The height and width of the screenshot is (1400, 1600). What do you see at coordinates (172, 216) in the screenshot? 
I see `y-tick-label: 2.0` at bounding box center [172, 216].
...
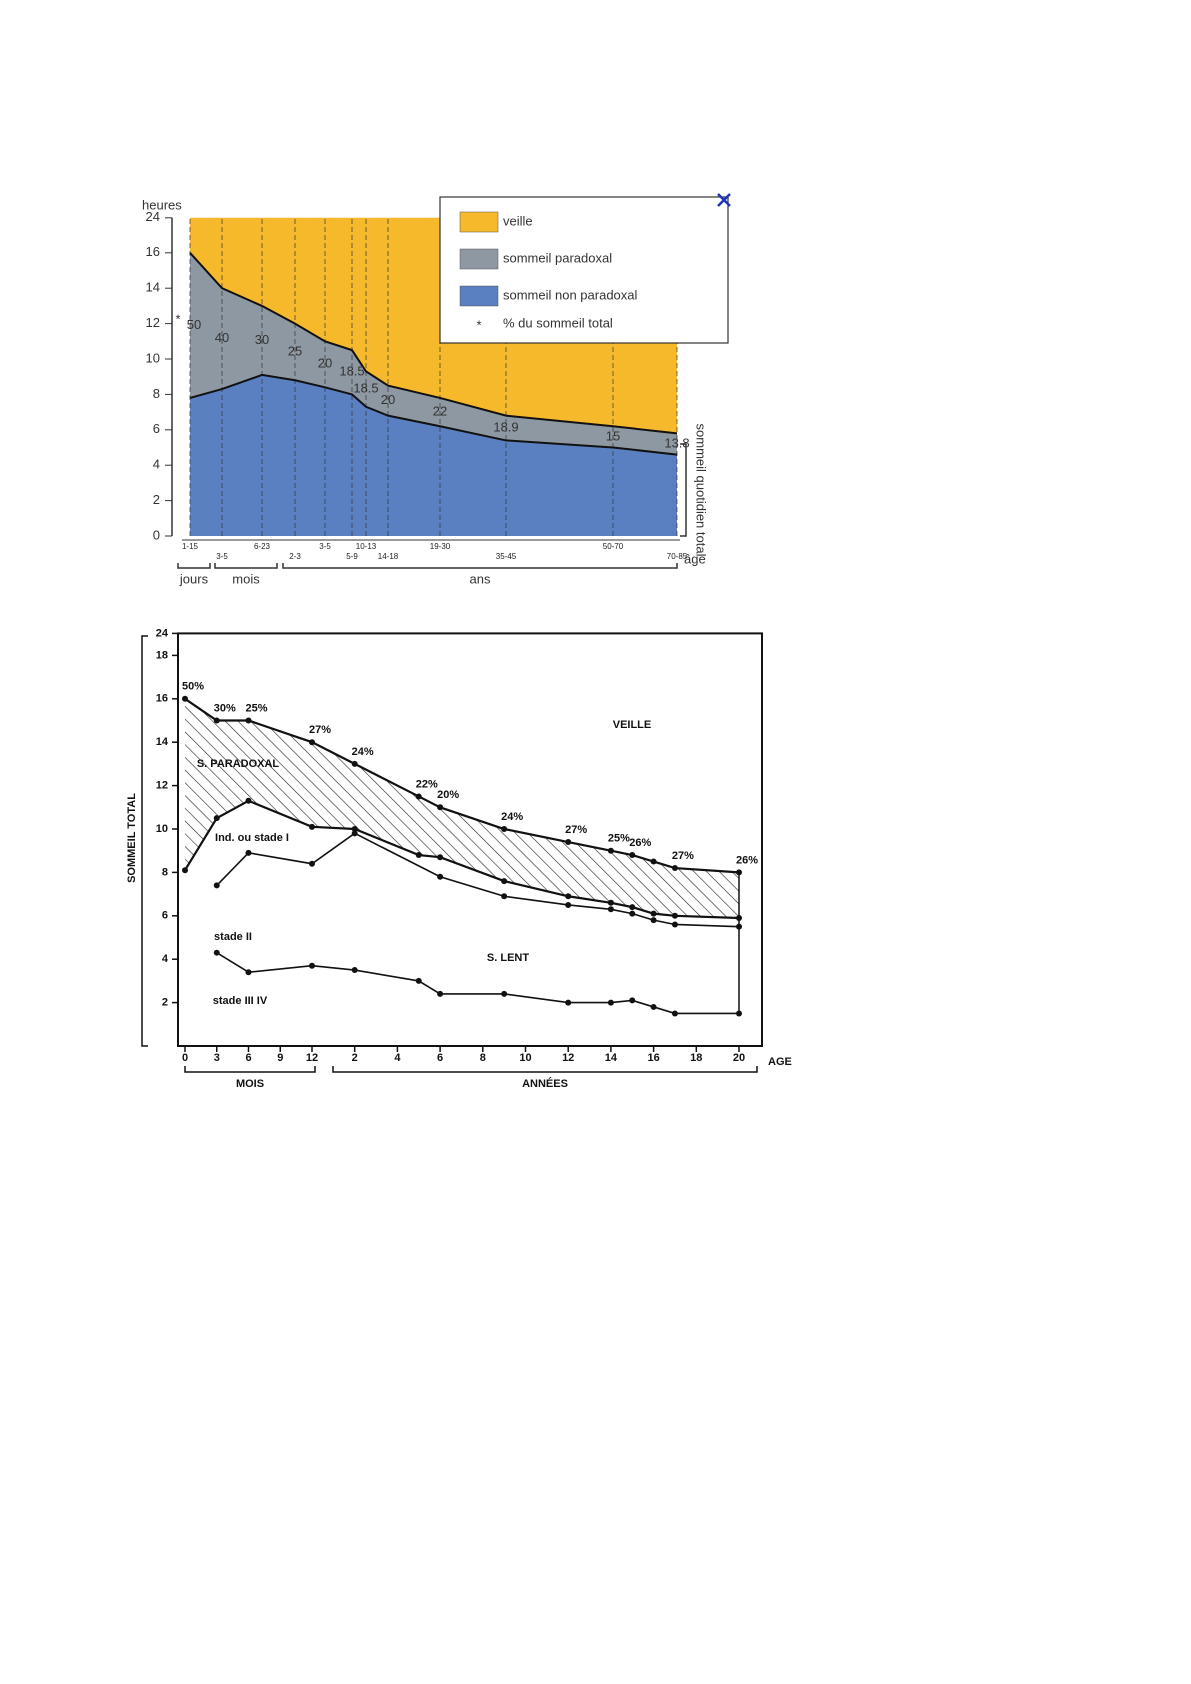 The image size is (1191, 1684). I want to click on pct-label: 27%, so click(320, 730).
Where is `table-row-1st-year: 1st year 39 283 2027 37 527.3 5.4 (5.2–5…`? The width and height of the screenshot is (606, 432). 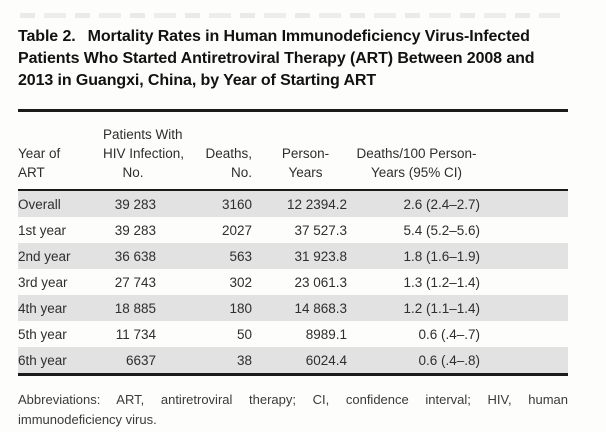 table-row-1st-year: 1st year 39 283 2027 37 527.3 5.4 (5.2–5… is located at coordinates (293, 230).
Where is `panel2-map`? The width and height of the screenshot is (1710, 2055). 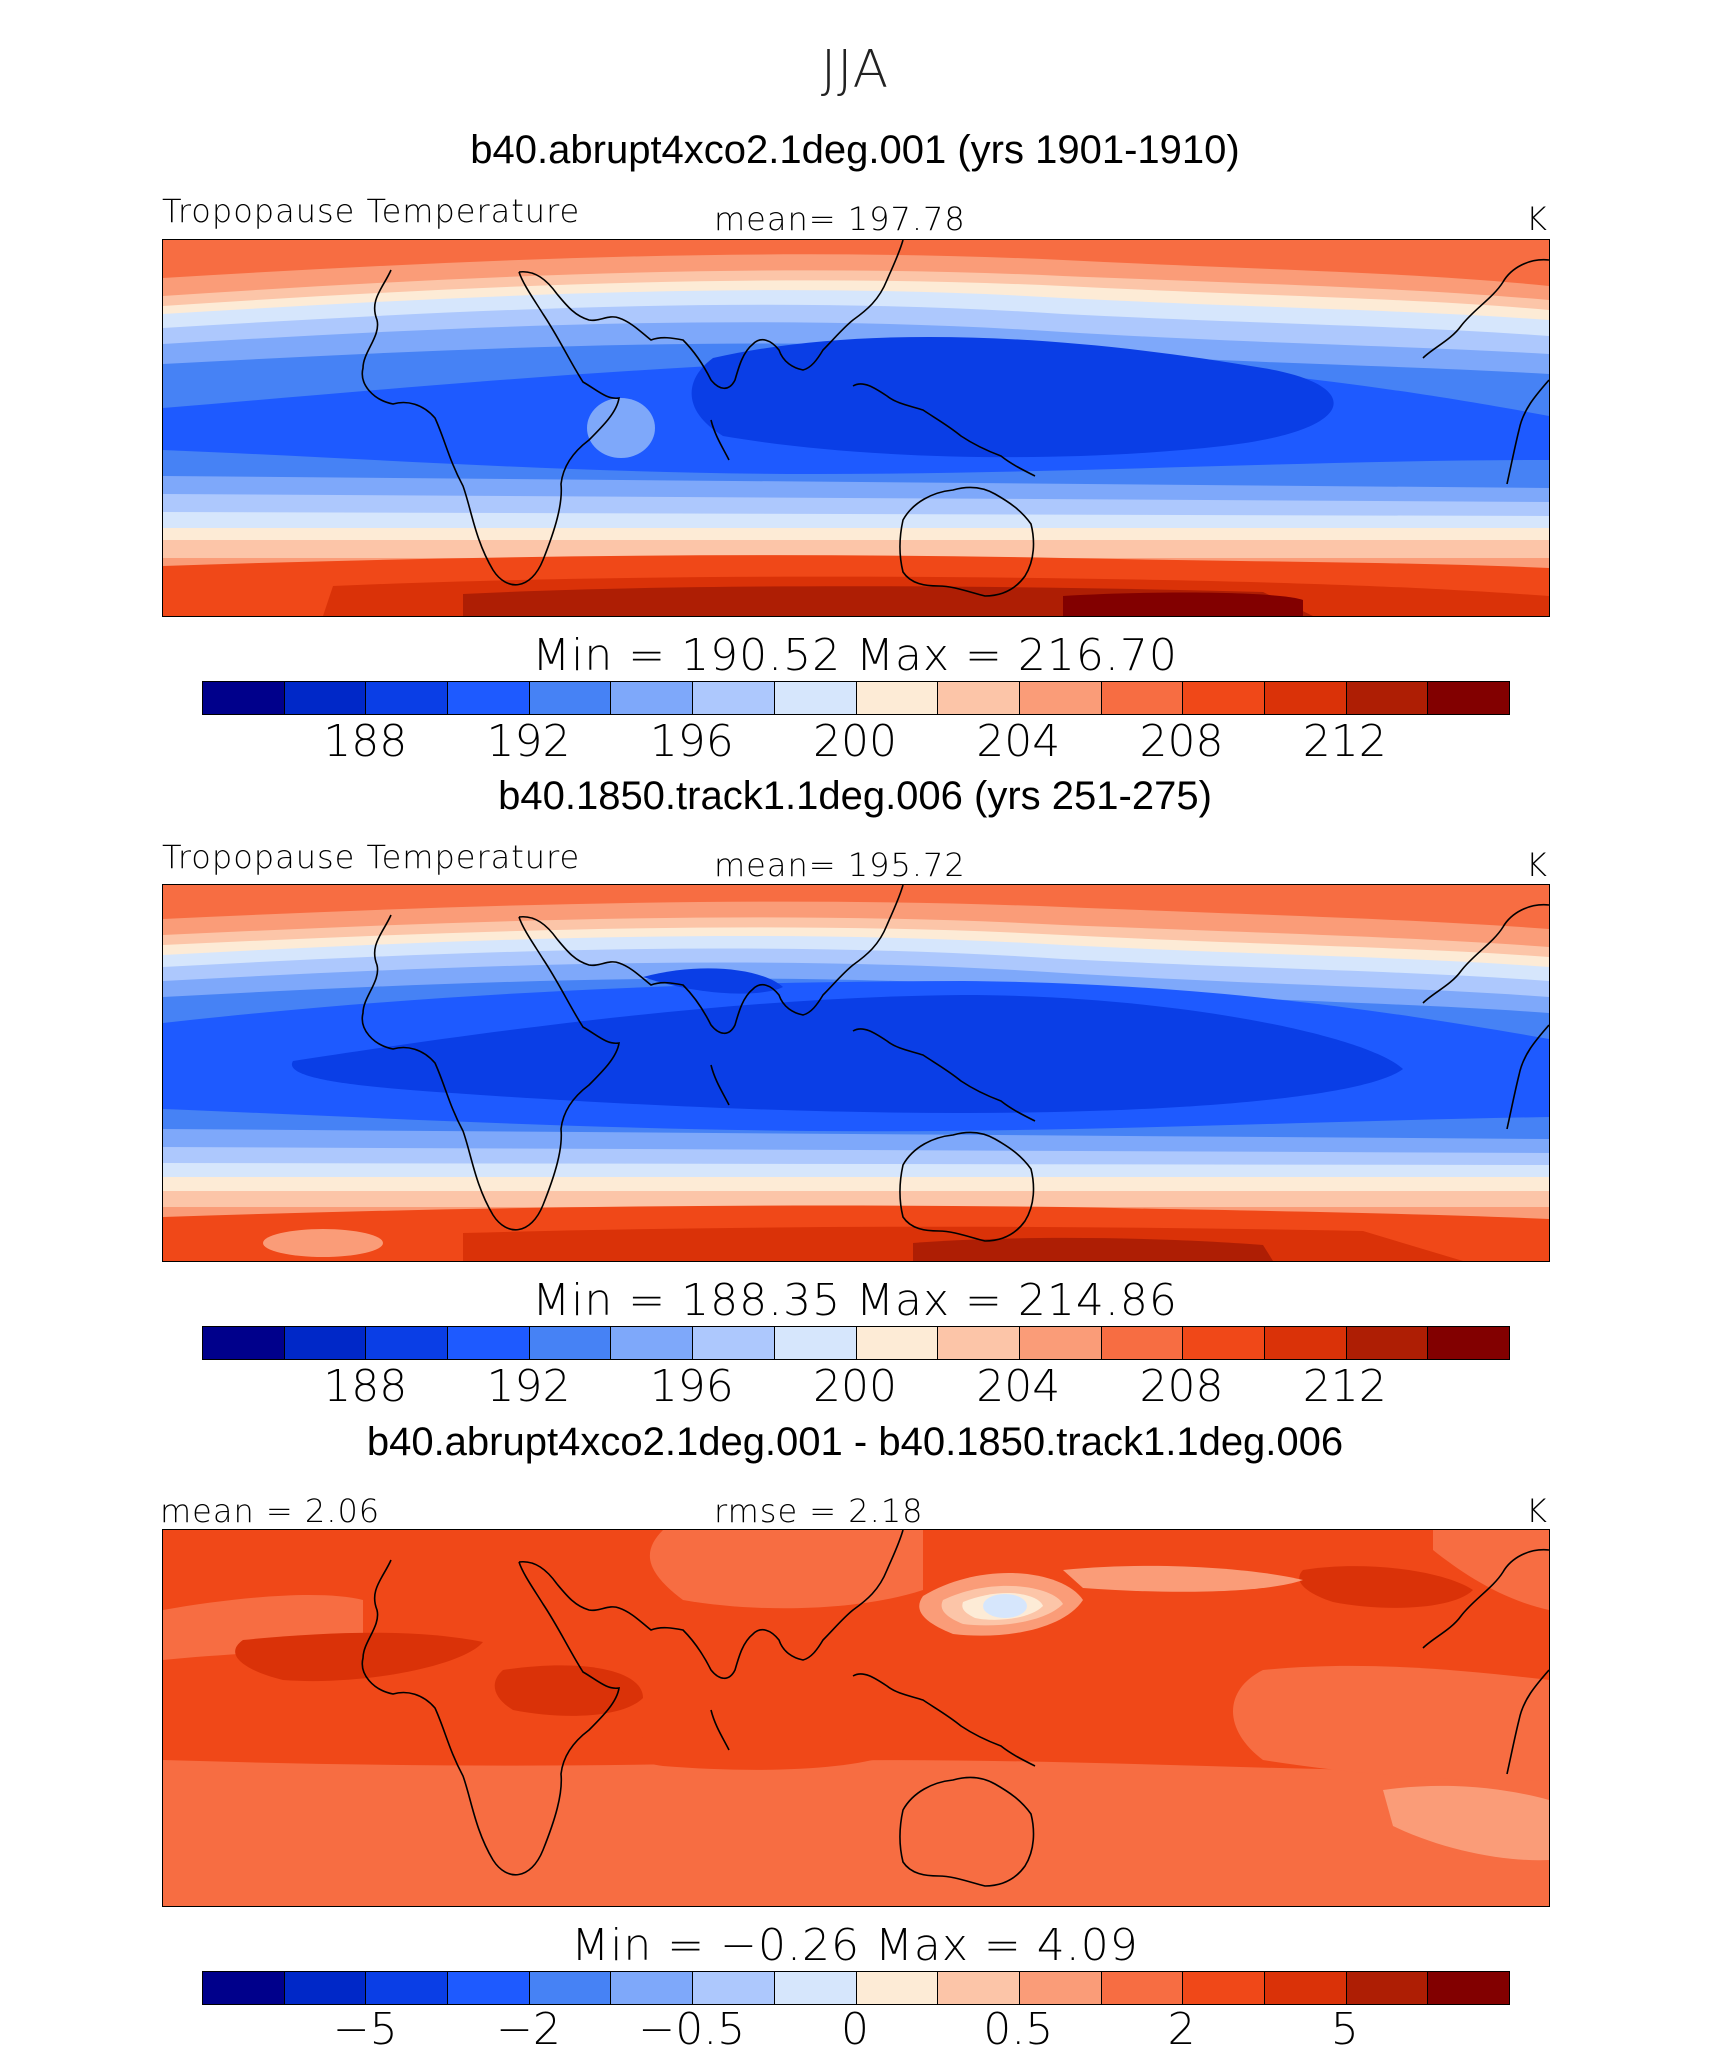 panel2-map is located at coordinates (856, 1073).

■ **EXERCISE AIM**: Retype the rows above verbatim, everything from the line containing "The height and" down to the line containing "center [172, 216].", with both of those lines included.

■ **TASK RESPONSE**:
The height and width of the screenshot is (1400, 1600). What do you see at coordinates (172, 216) in the screenshot? 
I see `y-tick-label: 2.0` at bounding box center [172, 216].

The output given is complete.